The question of whether contagion is a factor in people killing themselves is important because of suicide's prevalence. More than half a million Americans attempt suicide every year, according to federal statistics. Suicides outnumber homicides by a ratio of 3-2 in the United States.

Others' Experiences 'Diminish Aloneness'

Dr. Mark Goulston, a member of the Board of Directors for the American Foundation of Suicide Prevention, said that he tended to agree with the study's findings.

People attempt suicide for various reasons, but they are all similar in that they feel alone when they pull the trigger or take a pill, he said. "Reading about someone else can lessen the impulse to attempt suicide," Goulston said. "If you can diminish the aloneness, you can diminish the suicidal behavior."

Dr. Kay Redfield Jamison, professor of psychiatry at the Johns Hopkins School of Medicine agreed. The study was "illuminating," she said, adding that lack of research about suicide's causes has hampered prevention efforts. But others expressed doubts.

Dr. Edwin Shneidman, the founder of the American Assn. of Suicidology, said that the results have to be taken with a grain of salt.

"A statistical result by its nature masks individual differences," said Shneidman. Researchers need to look individually at people who have tried to commit suicide and not necessarily group them together, he said.

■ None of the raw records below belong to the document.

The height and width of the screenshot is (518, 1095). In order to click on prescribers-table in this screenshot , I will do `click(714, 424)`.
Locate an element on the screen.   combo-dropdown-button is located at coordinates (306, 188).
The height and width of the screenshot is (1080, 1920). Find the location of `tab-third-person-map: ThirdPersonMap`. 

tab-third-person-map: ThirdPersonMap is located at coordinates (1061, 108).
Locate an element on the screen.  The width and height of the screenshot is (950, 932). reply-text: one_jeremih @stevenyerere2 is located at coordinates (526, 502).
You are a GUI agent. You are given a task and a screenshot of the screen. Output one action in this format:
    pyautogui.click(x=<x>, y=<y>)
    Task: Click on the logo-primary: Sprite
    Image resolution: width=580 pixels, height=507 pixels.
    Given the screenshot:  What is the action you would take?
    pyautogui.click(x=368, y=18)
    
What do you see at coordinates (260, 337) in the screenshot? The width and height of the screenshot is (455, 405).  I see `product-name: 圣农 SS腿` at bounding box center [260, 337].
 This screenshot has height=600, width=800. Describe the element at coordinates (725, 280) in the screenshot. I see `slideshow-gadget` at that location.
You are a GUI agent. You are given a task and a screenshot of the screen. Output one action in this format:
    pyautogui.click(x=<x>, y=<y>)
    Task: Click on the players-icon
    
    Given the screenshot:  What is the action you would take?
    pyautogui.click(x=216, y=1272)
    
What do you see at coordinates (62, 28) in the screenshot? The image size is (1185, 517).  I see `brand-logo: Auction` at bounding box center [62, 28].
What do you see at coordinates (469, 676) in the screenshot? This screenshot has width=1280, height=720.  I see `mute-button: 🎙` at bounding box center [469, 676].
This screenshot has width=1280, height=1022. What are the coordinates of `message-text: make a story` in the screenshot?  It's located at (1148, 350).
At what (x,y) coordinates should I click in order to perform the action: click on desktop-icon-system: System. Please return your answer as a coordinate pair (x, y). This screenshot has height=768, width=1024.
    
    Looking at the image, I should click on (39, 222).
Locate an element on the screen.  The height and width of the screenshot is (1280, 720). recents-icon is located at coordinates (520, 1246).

Rosemary Rubin of the Los Angeles Unified School District Suicide Prevention Unit, suggested, for example, that adolescents may be more susceptible to contagion factors than are young adults. The study may not have adequately distinguished between the two age groups, she suggested.

Mercy, however, said he and his colleagues were not able to find evidence of a larger impact of exposure for adolescents than for young adults.

More research will be needed to refine the group's findings, he said.

"This exposure to suicide is more complex than once thought," said Mercy. "This study forces us to think more broadly and better design preventive measures."

All that leaves the advice for those who must counsel friends, classmates or relatives of suicides somewhat uncertain.

"Having a family member attempt or commit suicide or having the media talk about it has an uncertain influence," said Dr. Jay Nagdimon, the director of the Suicide Prevention Center of Didi Hirsch Community Mental Health Center in Los Angeles.